= INPUT RECORDS =
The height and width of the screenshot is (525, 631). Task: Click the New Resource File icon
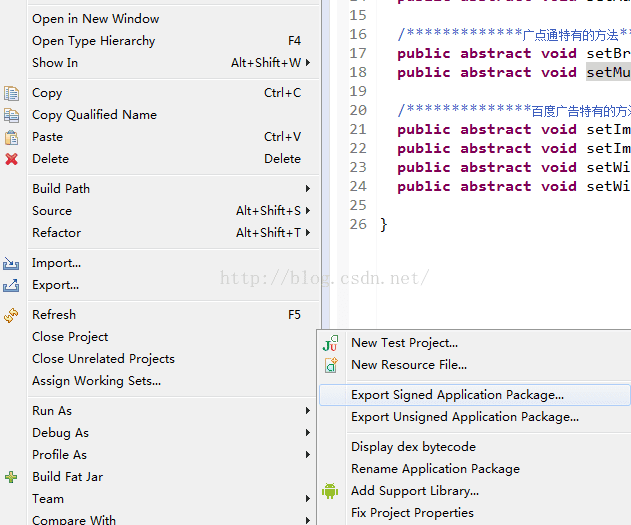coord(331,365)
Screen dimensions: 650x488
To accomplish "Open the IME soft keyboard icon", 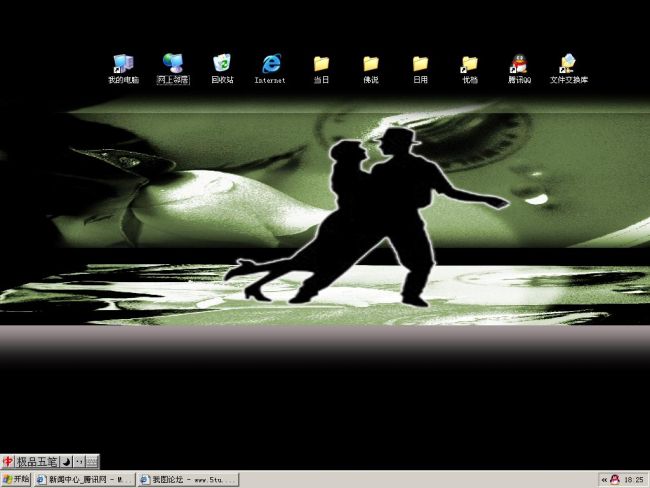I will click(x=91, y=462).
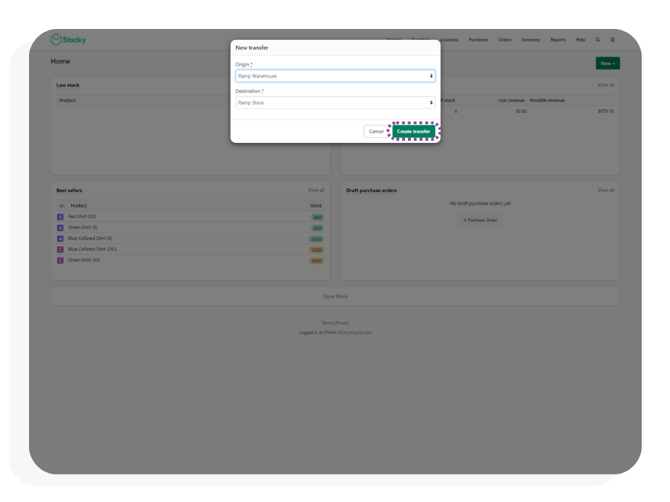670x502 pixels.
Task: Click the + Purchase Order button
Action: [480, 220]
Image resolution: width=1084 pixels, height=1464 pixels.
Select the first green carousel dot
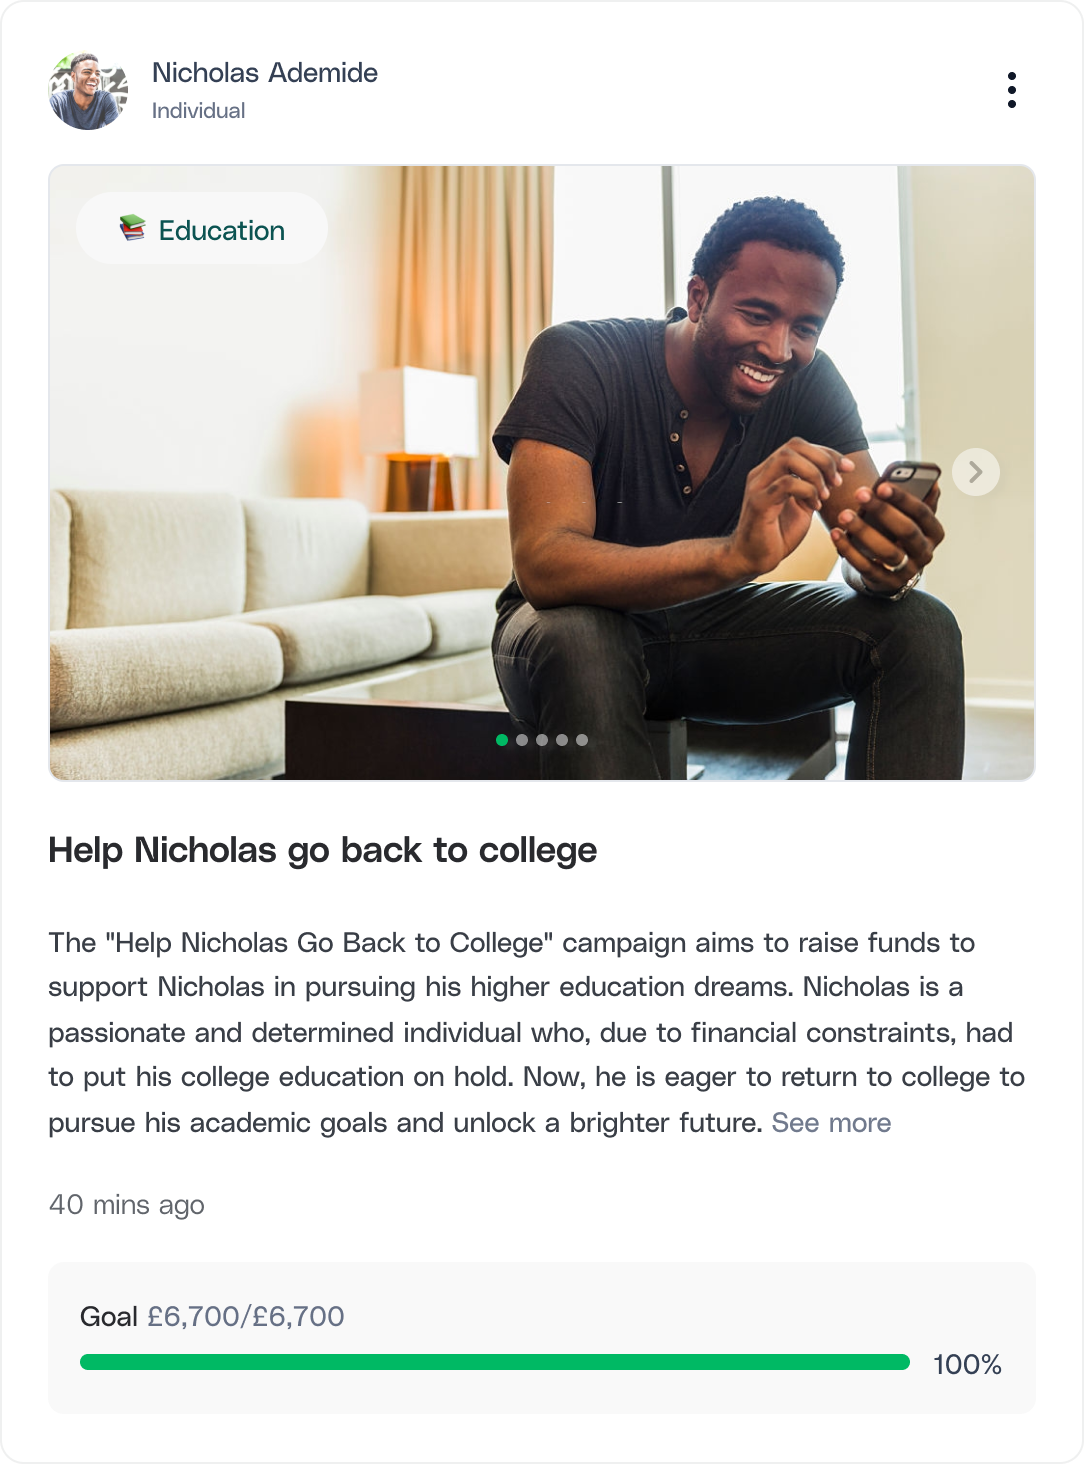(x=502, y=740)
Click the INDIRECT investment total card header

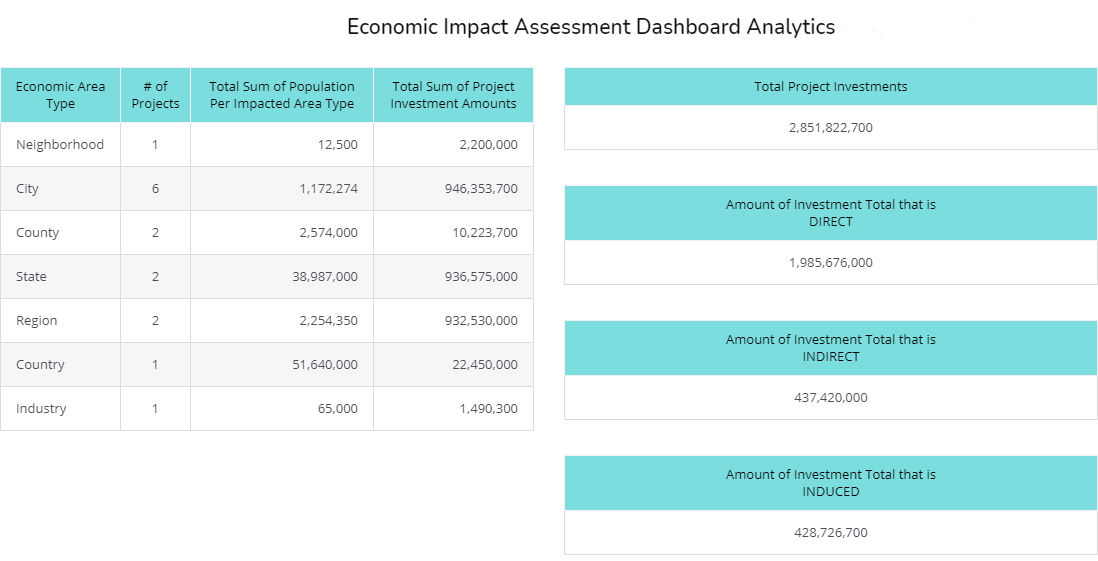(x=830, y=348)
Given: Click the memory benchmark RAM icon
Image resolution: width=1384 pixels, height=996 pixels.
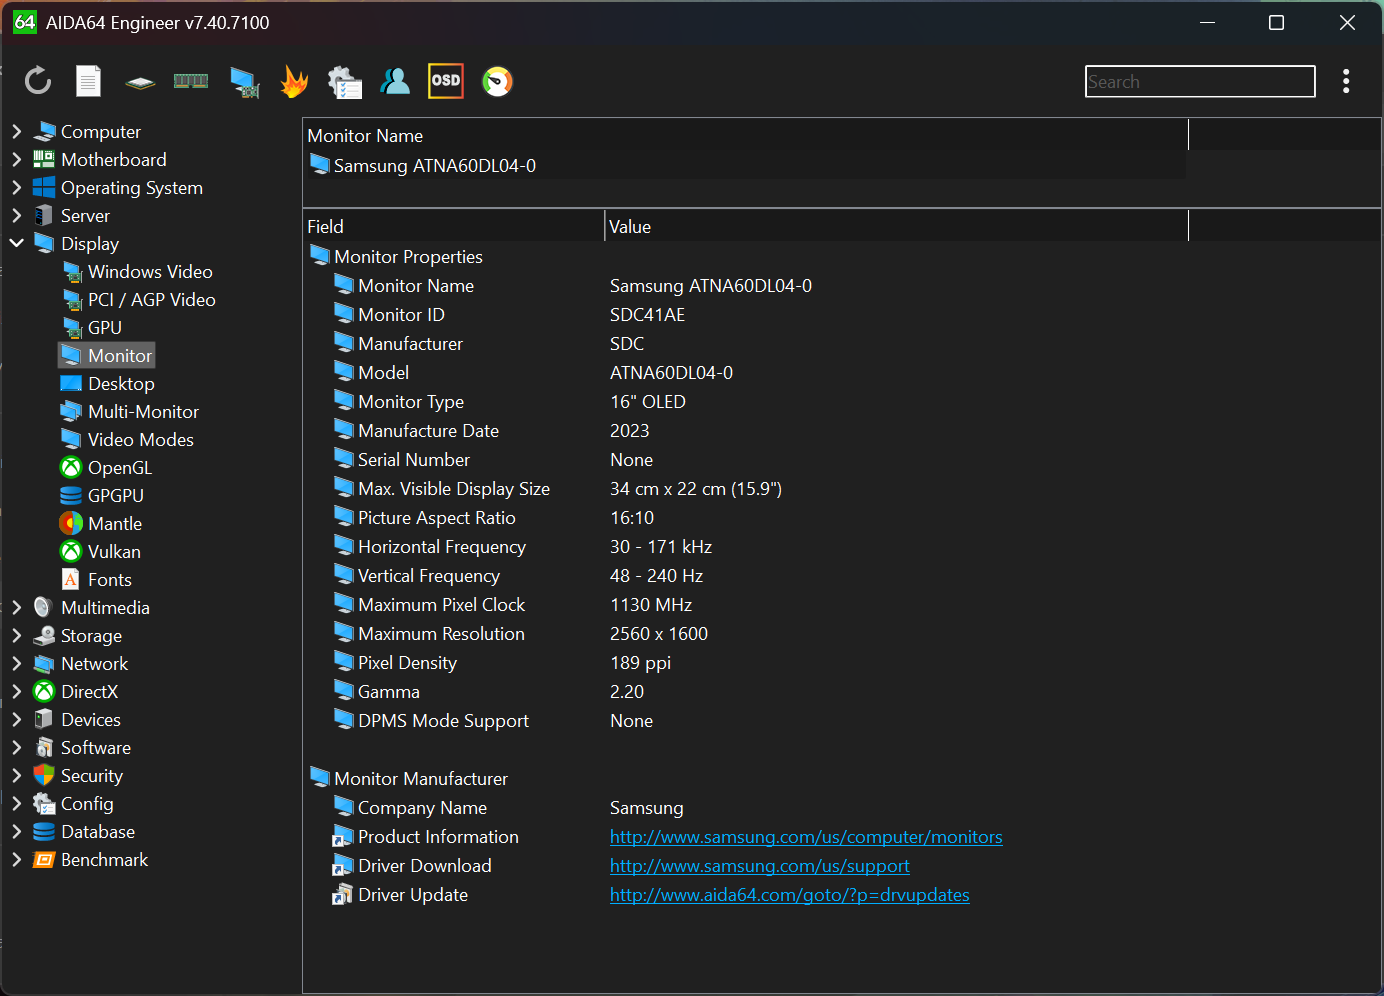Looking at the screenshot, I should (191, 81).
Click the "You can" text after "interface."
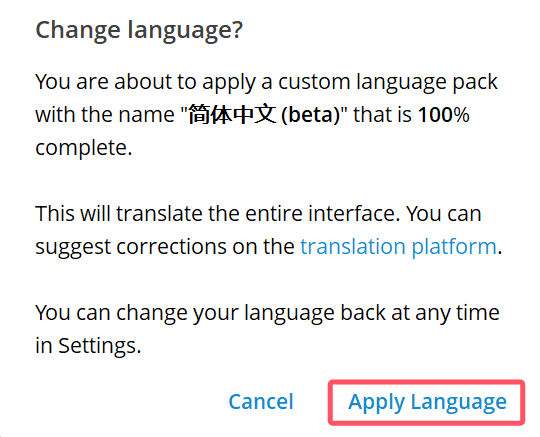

= WHAT THE EXERCISE ASKS =
Copy nothing but the lines from the start of the entries through the line with "Screen dimensions: 650x488". Write them out exactly, without pictures.

= RESPONSE BELOW =
The height and width of the screenshot is (525, 631). Task: Click the New Resource File icon
coord(331,365)
Screen dimensions: 650x488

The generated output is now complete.